Sola.

La razón por la cual solía estar sola era esa búsqueda interminable de la perfección. Verme en el espejo y pensar: “esto está muy gordo, esto se ve grotesco, esto no es suficientemente plano, esto no es suficientemente grande, mi rostro no es suficientemente bonito”. Siempre buscaba algo más en mí que me hiciera sentir un poco mejor que el día anterior cuando lo único que lograba, en el fondo, era totalmente lo contrario.

Después de tanto tiempo de autodestrucción, no estoy segura de haber sido consciente del daño provocado, de haberme cansado, aburrido, o simplemente entré en un estado de infinita catarsis. Ahora sé que quiero estar bien por alguien más que por mi y creo que es por eso que me inundo de dudas sobre mí misma.

No me gusta cómo soy. Es decir, me gusta pero me gustaría ser un poco más bonita, más delgada, más ligera, más perfecta. Por otra parte, sé que eso se torna fácilmente en una obsesión para mí, o no necesariamente se trata de eso. Simplemente, sé que tengo miedo. Temo porque no quiero sentirme rechazada por él. Temo que se aleje, que mi vida le parezca tan rutinaria, restrictiva y obsesiva que se de cuenta que no soy la persona indicada. Temo porque sé que no podría soportarlo.

No me aterra la soledad. Me aterra tener a alguien que luego se va por mi culpa y porque no me acepta como soy, como quiero y como puedo ser. Me aterra pensar que decidí no estar sola por más tiempo. Decidí deshacerme de mi soledad para compartir mi vida, mis peculiaridades, defectos pero, más virtudes, contigo.

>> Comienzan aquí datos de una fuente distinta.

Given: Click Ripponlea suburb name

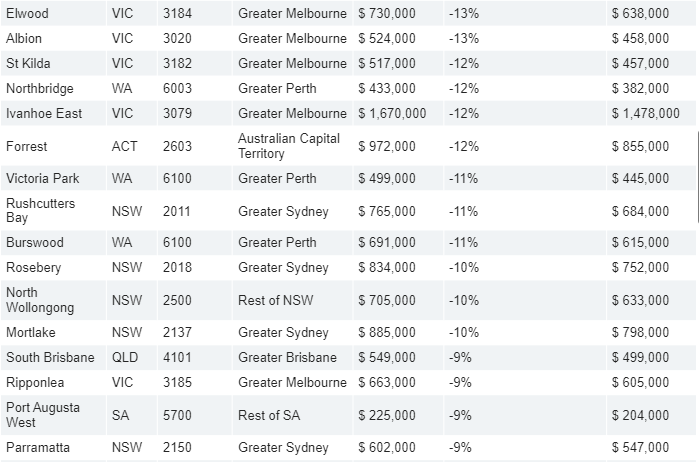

Ahora sólo pienso que la única razón para estar bien eres tú pero aún me pregunto por qué me sigo sintiendo mal y con miedo al pensarlo. Me falta liberarme de tantas ataduras que me he y me han puesto. Debo practicarlo. ¿Quieres ayudarme?

Ayúdame a entender que no te irás, que me cuidarás para no caer; pero mejor, que estarás a mi lado, me tomarás la mano y contarás hasta tres para saltar juntos y volar.

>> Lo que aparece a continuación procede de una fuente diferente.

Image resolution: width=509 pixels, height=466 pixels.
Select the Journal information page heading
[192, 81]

Disculpa mis malas costumbres y malos hábitos. Siempre he querido comerme al mundo y ahora también te quiero comer a tí. Pero de una forma linda, tierna, nada terrenal. Que no tenga nada que ver con los deseos banales del ser humano. Que no involucre la carne y mucho menos, sexo. Quiero, simplemente comerte y que me comas para ser uno mismo y viajar felices eternamente en un derrame de iluminación. Desconectar nuestros hemisferios izquierdos del cerebro para sentirnos físicamente ilimitados. Olvidar dónde empiezas tú y dónde termino yo. Olvidar dónde empiezo yo y dónde terminas tú. Así, infinitamente.

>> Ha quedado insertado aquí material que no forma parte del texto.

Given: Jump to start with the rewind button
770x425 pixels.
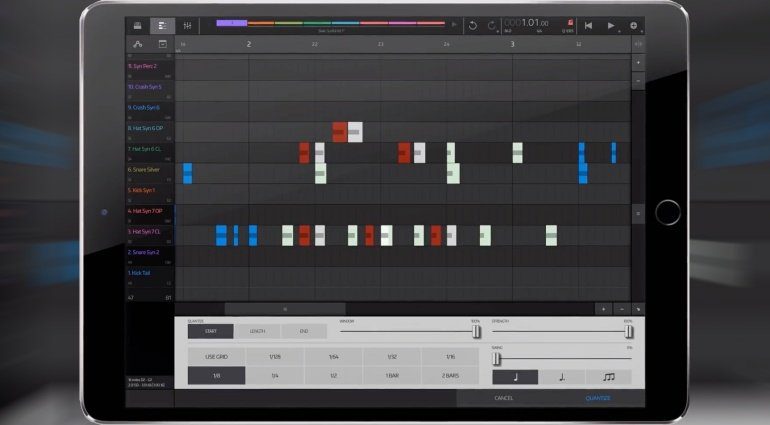Looking at the screenshot, I should pyautogui.click(x=588, y=25).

Vine sola a este mundo. Crecí y creí que podría encontrar muchas personas que me acompañen en el camino. Personas que, a su vez, también estaban solas. Unas más, otras menos. Ahora que te encontré, no quiero estar, dormir, vivir ni morir sola. Ya no soy solo yo y mis imperfecciones y rutinas; obsesiones o problemas. No te los quiero cargar, y me cuesta compartirlos. Pero quiero que estés ahí apoyándome para resolverlos.

¿Sola? No más. Ahora sé que tú estabas solo al igual que yo pero, ya no más.

Ya no estamos solos. Estamos juntos.